Hubiese reconocido los pasos de Cyprian en cualquier sitio. Su marido era capaz de moverse tan sigilosamente como un gato, pero cuando calzaba las pesadas botas impuestas tanto por los rigores invernales como por la moda militar surgida en los últimos años, incluso un fantasma hubiese pegado los mismos pisotones que un campesino. Agnes clavó la mirada en el techo.
Los pasos deambularon del salón a la alcoba y regresaron al salón.
Agnes fue consciente de que todos la contemplaban fijamente y solo entonces se percató de que el temor le crispaba el rostro.
Salió corriendo de la agencia y se dirigió al piso de arriba subiendo los escalones de dos en dos. Irrumpió en el salón tiritando de frío. El pequeño Melchior y Andreas, que libraban la tercera guerra púnica con caballitos y figuras de madera, se sobresaltaron. Su niñera alzó la vista.
—¿Había alguien aquí? —preguntó Agnes, jadeando.
La niñera negó con la cabeza.
—¿Cuándo vuelve padre? —preguntó el pequeño Melchior.
Agnes lo miró fijamente. Los niños siempre preguntaban por Cyprian cuando su ausencia se prolongaba demasiado, pero en esa ocasión la pregunta la atemorizó y no pudo contestar, y el niño percibió una parte de su temor. Hizo una mueca con labios trémulos, ella le acarició la cabeza y luego escapó del salón y se dirigió a su alcoba.

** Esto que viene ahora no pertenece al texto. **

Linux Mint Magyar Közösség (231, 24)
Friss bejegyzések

Esta también estaba desierta y Agnes notó que el frío helado se apoderaba de ella cada vez más. Apenas osó mirar en torno, por temor a ver algo que no quería ver. Pero por fin lo hizo.
En un rincón de la alcoba había un nicho. Agnes vio el lugar vacío en la pared y su mirada se deslizó hacia abajo. El crucifijo estaba en el suelo, la imagen de Cristo se había desprendido de la cruz y reposaba por debajo de esta.
—¿Cyprian?
Ella sabía que él no se encontraba allí. Aún no podía haber regresado.
Entonces dirigió la mirada hacia la puerta; allí estaba Alexandra, blanca como la cera: fuese lo que fuera que había percibido, la había impulsado a acudir allí.
—¿Madre?
Las fuerzas la abandonaron y se desplomó en el suelo, demasiado espantada como para poder pronunciar una palabra. Alexandra se acercó apresuradamente.
—¡Madre!
Agnes sacudió la cabeza. Oyó decir a Cyprian: «Siempre regresaré a tu lado».
—Mentiroso —susurró justo antes de perder el conocimiento.